Well, almost weekly.

How To: Laptop Stealth

So I’ve realized some teachers actually give a shit about whether or not you are fucking around on your laptop in class. To catch people who are off task, the TAs/minions will lazily walk around the room, looking at peoples monitors. I am here to show you a few way to easily avoid being caught, while maintaining the ability to do whatever you want.

If you are a Mac user, you can download Nocturne, a cool program that will make the rest of this guide simple.

Preparatory  steps:

– Sit away from an aisle, or the direct back of the class if the TAs walk around there.

– Turn your sound off.

Step 1. Turn down your screen brightness. Seems obvious. It will make it much harder for someone not directly in front of the computer to see  what is happening on the screen. Nocturne can be set to automatically lower the screen brightness whenever it is used.

Step 2. Stay away from color. Color is what gives you away, and what people

look for when they focus on something. Not having a colorful screen will leave the TA without enough reason to call you out. Nocturne will automatically monochrome and invert the color on your display.

Step 3. Don’t watch movies. Peripheral vision is best suited for catching motion, so it will grab the attention of anyone scanning the room. Plus, movies need sound, and having your speakers or headphones is suspicious.

[Item coordinate data]
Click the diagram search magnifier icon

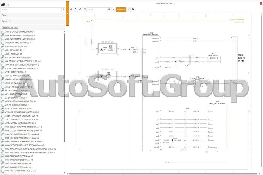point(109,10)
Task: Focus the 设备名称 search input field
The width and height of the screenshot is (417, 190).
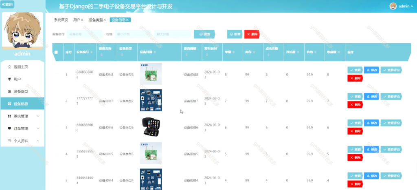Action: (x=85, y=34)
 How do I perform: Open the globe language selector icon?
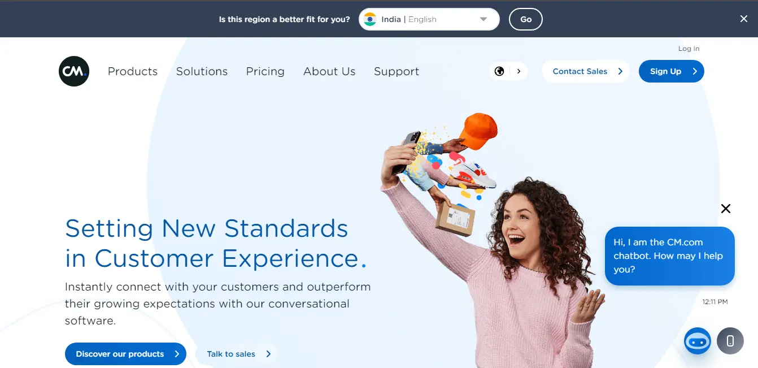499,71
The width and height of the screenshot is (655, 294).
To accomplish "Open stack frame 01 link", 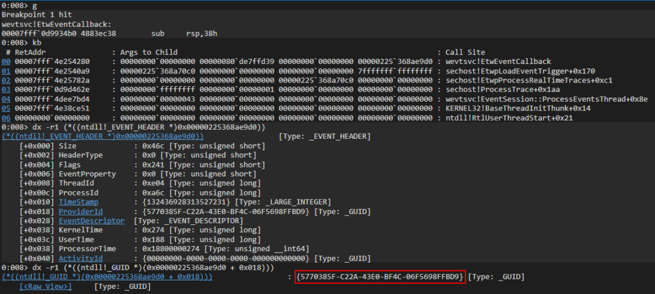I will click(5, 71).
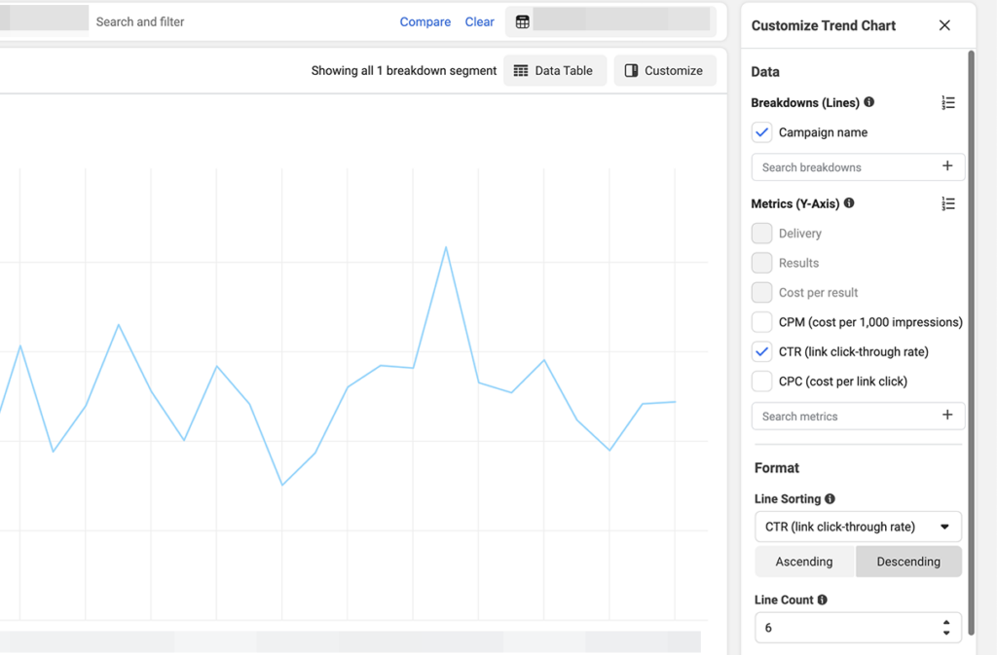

Objective 1: From the laptop stealth guide, copy the passage between "So I’ve realized" and "walk around there.", inclusive.
Objective 2:
Answer these questions using the laptop stealth guide:
(a) What program does the guide suggest Mac users download?
(b) Which preparatory step deals with sound?
(c) In Step 3, what kind of vision is described as best suited for catching motion?

Full solution 1:
So I’ve realized some teachers actually give a shit about whether or not you are fucking around on your laptop in class. To catch people who are off task, the TAs/minions will lazily walk around the room, looking at peoples monitors. I am here to show you a few way to easily avoid being caught, while maintaining the ability to do whatever you want.

If you are a Mac user, you can download Nocturne, a cool program that will make the rest of this guide simple.

Preparatory  steps:

– Sit away from an aisle, or the direct back of the class if the TAs walk around there.

Full solution 2:
(a) Nocturne
(b) Turn your sound off.
(c) Peripheral vision